Rond 1980 is hiervoor een praktisch model ontwikkeld. Het ABCD-model. Waarbij ‘A gedrag’ getypeerd wordt als frustratieagressie gericht op zich zelf, ‘B gedrag’ als frustratieagressie op de organisatie of het beleid, ‘C gedrag’ als instrumentele agressie en ‘D-gedrag’ als (be)dreigend en fysiek: bedreiging op persoon, spullen te gooien of de ander aan te raken.
Agressie in de praktijk
Stel dat er iemand met een klacht bij je komt. Hij baalt en is wat gefrustreerd. Wat wij vaak meemaken in trainingen is dat de regels worden uitgelegd en er in wordt gegaan op de inhoud. De persoon voelt zich op dat moment niet gehoord en zet er een tandje bij met bijvoorbeeld stemverheffing. Deelnemers gaan nog een keer de afspraken herhalen want blijkbaar wordt het niet begrepen? Uit onderzoek is gebleken dat, indien frustratieagressie A/B-gedrag niet effectief opgevangen wordt het oploopt naar C-gedrag of zelfs D-gedrag.
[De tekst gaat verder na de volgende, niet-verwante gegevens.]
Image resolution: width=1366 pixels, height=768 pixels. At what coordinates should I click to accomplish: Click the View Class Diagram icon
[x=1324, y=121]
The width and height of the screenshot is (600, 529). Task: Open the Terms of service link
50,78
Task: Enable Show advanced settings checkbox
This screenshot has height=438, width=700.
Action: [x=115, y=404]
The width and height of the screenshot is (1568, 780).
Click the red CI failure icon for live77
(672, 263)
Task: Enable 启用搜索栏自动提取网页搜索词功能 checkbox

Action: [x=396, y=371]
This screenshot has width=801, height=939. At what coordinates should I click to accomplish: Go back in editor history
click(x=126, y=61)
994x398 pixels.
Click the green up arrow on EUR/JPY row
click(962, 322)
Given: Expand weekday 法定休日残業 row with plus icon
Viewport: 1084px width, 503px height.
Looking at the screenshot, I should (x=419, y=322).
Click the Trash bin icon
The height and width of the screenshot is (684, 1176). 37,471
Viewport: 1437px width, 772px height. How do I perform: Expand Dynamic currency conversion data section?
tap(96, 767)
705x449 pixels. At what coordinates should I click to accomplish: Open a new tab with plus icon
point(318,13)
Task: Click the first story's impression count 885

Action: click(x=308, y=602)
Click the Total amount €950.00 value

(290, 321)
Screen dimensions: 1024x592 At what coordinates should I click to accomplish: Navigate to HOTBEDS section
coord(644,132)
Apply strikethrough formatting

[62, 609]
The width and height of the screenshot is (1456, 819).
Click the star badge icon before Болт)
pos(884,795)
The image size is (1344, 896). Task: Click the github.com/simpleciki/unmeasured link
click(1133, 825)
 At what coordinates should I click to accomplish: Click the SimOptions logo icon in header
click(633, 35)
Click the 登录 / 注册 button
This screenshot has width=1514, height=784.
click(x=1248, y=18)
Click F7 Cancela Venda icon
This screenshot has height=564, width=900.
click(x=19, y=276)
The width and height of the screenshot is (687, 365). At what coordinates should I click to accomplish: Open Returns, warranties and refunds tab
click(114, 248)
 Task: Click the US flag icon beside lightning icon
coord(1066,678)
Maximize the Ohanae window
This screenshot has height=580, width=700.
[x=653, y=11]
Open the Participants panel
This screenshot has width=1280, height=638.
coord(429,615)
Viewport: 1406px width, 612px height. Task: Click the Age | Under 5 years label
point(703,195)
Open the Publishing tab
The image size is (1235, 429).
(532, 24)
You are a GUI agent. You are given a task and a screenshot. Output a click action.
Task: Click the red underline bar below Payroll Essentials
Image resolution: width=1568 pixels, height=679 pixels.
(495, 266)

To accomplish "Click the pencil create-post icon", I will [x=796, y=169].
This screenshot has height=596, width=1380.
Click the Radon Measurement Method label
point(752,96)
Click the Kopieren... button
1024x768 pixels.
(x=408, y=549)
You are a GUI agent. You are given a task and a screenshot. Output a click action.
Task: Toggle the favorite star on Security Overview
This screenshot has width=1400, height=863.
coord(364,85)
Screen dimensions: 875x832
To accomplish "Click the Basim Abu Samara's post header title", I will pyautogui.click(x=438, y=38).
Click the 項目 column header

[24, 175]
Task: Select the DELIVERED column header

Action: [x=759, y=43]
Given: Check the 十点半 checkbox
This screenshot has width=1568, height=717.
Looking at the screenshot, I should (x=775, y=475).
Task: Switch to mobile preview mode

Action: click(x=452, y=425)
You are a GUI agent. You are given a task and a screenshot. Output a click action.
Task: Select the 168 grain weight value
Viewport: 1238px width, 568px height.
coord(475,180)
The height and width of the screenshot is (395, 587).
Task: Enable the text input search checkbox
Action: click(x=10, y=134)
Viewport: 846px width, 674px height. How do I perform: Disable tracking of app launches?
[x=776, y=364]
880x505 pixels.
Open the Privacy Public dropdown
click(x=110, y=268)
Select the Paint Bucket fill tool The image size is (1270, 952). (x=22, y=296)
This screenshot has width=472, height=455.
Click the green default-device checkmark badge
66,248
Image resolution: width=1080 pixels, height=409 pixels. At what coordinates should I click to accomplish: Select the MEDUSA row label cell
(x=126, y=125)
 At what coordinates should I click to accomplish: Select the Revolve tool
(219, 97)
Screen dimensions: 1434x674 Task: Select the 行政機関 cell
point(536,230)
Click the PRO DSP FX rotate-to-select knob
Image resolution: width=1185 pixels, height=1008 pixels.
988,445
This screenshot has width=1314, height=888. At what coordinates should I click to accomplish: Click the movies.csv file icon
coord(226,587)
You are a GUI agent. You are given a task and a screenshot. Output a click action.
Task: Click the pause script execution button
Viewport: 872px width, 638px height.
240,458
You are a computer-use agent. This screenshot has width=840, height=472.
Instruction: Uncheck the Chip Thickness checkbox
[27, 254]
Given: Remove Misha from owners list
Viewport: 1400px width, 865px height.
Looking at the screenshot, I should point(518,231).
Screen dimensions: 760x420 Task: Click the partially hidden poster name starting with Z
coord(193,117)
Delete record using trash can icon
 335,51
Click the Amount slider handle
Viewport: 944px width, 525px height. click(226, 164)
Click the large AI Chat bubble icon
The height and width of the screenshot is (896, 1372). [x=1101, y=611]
Frustratieagressie kun je zien als een ballon of stoom. Indien de ballon wordt opgeblazen en er dus meer stoom komt lukt het je niet goed om te luisteren of rationeel te denken. Neem je zelf maar als voorbeeld? As jij ergens van baalt, je hebt emoties: teleurstelling, boos, verdriet, frustratie, angst etcetera wat heb je dan nodig zodat de ballon leeg raakt en je weer kunt luisteren naar de ander?
Ieder zijn persoonlijke grens en definitie van agressie is verschillend, dat heeft verschillende oorzaken. Wat we weten is dat agressie (‘C-gedrag’ en ‘D-gedrag’) slecht is voor de organisatie en de mens.
Een praktijktraining over agressie?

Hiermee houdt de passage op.